→ What to produce:
Write out the data below in full. Keep it exact.

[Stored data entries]

============================================================

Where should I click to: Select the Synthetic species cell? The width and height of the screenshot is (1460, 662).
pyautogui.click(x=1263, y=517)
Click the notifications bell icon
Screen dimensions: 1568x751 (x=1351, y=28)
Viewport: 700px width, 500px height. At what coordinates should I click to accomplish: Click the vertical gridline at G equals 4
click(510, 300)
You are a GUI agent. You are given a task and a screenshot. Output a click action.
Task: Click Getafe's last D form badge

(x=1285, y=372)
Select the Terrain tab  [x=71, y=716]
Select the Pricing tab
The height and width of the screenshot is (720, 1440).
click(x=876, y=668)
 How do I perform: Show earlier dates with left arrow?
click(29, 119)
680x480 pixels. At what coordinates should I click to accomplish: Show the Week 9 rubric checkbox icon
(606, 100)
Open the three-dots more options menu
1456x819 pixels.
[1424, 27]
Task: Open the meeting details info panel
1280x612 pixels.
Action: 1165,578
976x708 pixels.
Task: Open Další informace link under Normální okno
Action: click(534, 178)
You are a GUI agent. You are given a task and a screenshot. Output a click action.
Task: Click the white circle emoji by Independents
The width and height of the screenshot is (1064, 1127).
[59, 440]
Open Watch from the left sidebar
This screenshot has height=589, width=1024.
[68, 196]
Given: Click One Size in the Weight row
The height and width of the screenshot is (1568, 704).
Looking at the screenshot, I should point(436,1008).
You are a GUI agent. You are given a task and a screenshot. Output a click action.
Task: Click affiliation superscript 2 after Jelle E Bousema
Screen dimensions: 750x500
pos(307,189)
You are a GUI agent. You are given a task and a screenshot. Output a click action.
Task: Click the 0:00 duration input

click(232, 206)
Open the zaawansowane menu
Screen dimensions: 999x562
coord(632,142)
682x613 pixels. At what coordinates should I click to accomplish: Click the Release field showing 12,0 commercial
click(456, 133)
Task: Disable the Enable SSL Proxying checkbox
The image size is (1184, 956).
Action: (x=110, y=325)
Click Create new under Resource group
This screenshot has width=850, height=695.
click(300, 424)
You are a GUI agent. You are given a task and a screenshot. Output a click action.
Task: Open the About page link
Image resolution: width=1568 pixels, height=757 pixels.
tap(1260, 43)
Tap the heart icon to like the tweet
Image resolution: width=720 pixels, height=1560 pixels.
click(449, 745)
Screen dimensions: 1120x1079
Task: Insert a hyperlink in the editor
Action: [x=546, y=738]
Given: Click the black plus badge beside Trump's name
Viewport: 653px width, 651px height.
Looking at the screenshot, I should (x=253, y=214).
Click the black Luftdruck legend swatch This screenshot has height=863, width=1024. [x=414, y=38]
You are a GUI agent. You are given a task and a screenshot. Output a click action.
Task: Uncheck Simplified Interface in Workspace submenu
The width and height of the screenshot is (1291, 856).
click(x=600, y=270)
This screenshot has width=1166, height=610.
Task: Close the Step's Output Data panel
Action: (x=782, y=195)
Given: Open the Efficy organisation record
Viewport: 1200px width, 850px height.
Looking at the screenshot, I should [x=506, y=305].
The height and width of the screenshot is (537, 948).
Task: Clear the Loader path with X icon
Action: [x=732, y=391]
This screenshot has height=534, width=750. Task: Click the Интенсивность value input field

============================================================

→ Response for this exercise:
Where should I click to: Select the Synthetic species cell? The width and height of the screenshot is (1460, 662).
pyautogui.click(x=1263, y=517)
Click the notifications bell icon
Screen dimensions: 1568x751 (x=1351, y=28)
Viewport: 700px width, 500px height. At what coordinates should I click to accomplish: Click the vertical gridline at G equals 4
click(510, 300)
You are a GUI agent. You are given a task and a screenshot. Output a click action.
Task: Click Getafe's last D form badge

(x=1285, y=372)
Select the Terrain tab  [x=71, y=716]
Select the Pricing tab
The height and width of the screenshot is (720, 1440).
click(x=876, y=668)
 How do I perform: Show earlier dates with left arrow?
click(29, 119)
680x480 pixels. At what coordinates should I click to accomplish: Show the Week 9 rubric checkbox icon
(606, 100)
Open the three-dots more options menu
1456x819 pixels.
[1424, 27]
Task: Open the meeting details info panel
1280x612 pixels.
Action: 1165,578
976x708 pixels.
Task: Open Další informace link under Normální okno
Action: click(534, 178)
You are a GUI agent. You are given a task and a screenshot. Output a click action.
Task: Click the white circle emoji by Independents
The width and height of the screenshot is (1064, 1127).
[59, 440]
Open Watch from the left sidebar
This screenshot has height=589, width=1024.
[68, 196]
Given: Click One Size in the Weight row
The height and width of the screenshot is (1568, 704).
Looking at the screenshot, I should point(436,1008).
You are a GUI agent. You are given a task and a screenshot. Output a click action.
Task: Click affiliation superscript 2 after Jelle E Bousema
Screen dimensions: 750x500
pos(307,189)
You are a GUI agent. You are given a task and a screenshot. Output a click action.
Task: Click the 0:00 duration input

click(232, 206)
Open the zaawansowane menu
Screen dimensions: 999x562
coord(632,142)
682x613 pixels. At what coordinates should I click to accomplish: Click the Release field showing 12,0 commercial
click(456, 133)
Task: Disable the Enable SSL Proxying checkbox
The image size is (1184, 956).
Action: (x=110, y=325)
Click Create new under Resource group
This screenshot has width=850, height=695.
click(300, 424)
You are a GUI agent. You are given a task and a screenshot. Output a click action.
Task: Open the About page link
Image resolution: width=1568 pixels, height=757 pixels.
tap(1260, 43)
Tap the heart icon to like the tweet
Image resolution: width=720 pixels, height=1560 pixels.
click(449, 745)
Screen dimensions: 1120x1079
Task: Insert a hyperlink in the editor
Action: [x=546, y=738]
Given: Click the black plus badge beside Trump's name
Viewport: 653px width, 651px height.
Looking at the screenshot, I should (x=253, y=214).
Click the black Luftdruck legend swatch This screenshot has height=863, width=1024. [x=414, y=38]
You are a GUI agent. You are given a task and a screenshot. Output a click action.
Task: Uncheck Simplified Interface in Workspace submenu
The width and height of the screenshot is (1291, 856).
click(x=600, y=270)
This screenshot has width=1166, height=610.
Task: Close the Step's Output Data panel
Action: (x=782, y=195)
Given: Open the Efficy organisation record
Viewport: 1200px width, 850px height.
Looking at the screenshot, I should [x=506, y=305].
The height and width of the screenshot is (537, 948).
Task: Clear the Loader path with X icon
Action: [x=732, y=391]
This screenshot has height=534, width=750. Task: Click the Интенсивность value input field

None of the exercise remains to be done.